SLR - June 2013 - Zachary G. Jagmin
Reference: Lin CL, Lin CJ, Huang MT, Su WR, Wu TT. Mesh Achilles Tendon Lengthening – A New Method to Treat Equinus Deformity in Patients With Spastic Cerebral Palsy: Surgical Technique and Early Results. J Pediatr Orthop B 2013 22: 14-19.Scientific Literature Review
Reviewed by: Zachary G. Jagmin, DPM
Residency Program: Massachusetts General Hospital, Boston, MA
Podiatric Relevance: Ankle equinus contracture is a deformity, with associated gait disorder, balance problems and foot pain, frequently seen in podopediatric practice. The most common surgical treatment of this deformity in children with cerebral palsy (CP) at the authors’ institution includes lengthening at the gastrocneumius aponeurosis and Z-lengthening of the Achilles tendon. The current consensus procedure of choice is the Vulpius ‘sliding’ lengthening procedure. Muscle weakness and calcaneal gait are iatrogenic concerns following surgical treatment. This study reviews results of a relatively new method of ‘sliding’ procedure - the mesh ATL procedure, which consists of multiple small transverse cuts in the tendinous portion of the gastrocnemius and soleus fascia, followed by passive ankle dorsiflexion - which might require a shorter immobilization period and lead to less cast morbidity and a more rapid recovery.

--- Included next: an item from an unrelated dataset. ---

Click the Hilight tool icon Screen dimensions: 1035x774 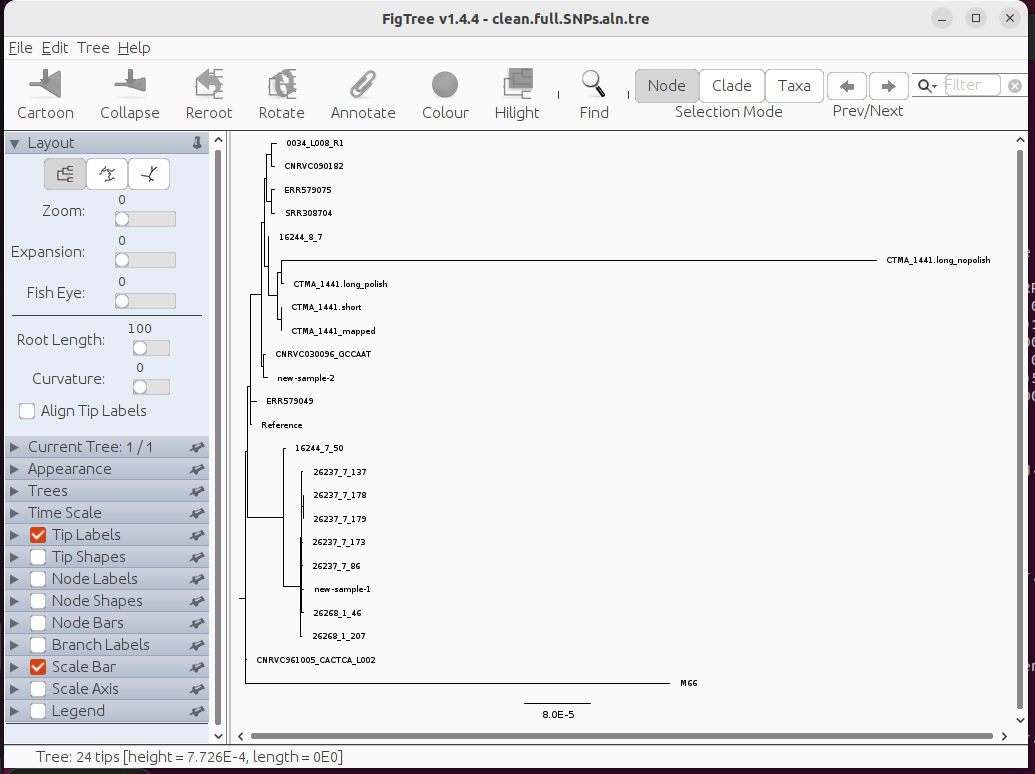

Methods: This study is a retrospective review of patients who, after failure of conservative therapy, underwent surgery for correction of equinus deformity at that authors’ institution, conducted from June 1997 to March 2004, including fifty-five (55) patients with cerebral palsy (93 limbs). Three methods of surgical lengthening were performed: mesh ATL, Vulpius, and traditional Z-lengthening. Forty-two (42) patients without fixed contracture were randomly assigned to undergo the mesh ATL procedure (22 patients - 36 tendons) or Vulpius procedure (20 patients - 33 tendons). Thirteen (13) patients (24 tendons) with fixed contracture underwent traditional Z-lengthening. Ancillary tendon lengthening procedures were performed when necessary. Short leg cast (SLC) immobilization was used for all patients, but for a longer period in the Z-lengthening group. All procedures were performed by the same pediatric orthopedic surgeon.
Results: The average age of the patients in the Z-lengthening ATL group (7.2 years) was greater than the average ages in the mesh ATL and Vulpius groups (6.2 and 6.5 years). Post-operatively, fewer children could walk independently (GMFCS I + II) in the traditional Z-lengthening group compared to the mesh ATL (82 percent) and Vulpius groups (85 percent). The Z-lengthening ATL group had less passive ankle dorsiflexion with the knee fully extended than the other groups, with no statistical significant difference between the three groups. At two years post-procedure, there was no statistically significant difference in dorsiflexion angles between the mesh ATL group and the Vulpius group, but each were less than those of the Z-lengthening group. The time interval required prior to rehabilitation, walking, and stability training for patients in the mesh ATL group was significantly less than that for both the Vulpius and traditional ATL Z-lengthening groups.
Conclusions: This relatively new mesh ATL procedure achieves successful correction of ankle equinus contracture in children with spastic cerebral palsy, with results comparable to that of the Vulpius procedure, but with less correction than the traditional Z-lengthening ATL procedure. This procedure also preserves the gastrocnemius muscle and results in a shorter recovery time for the patient.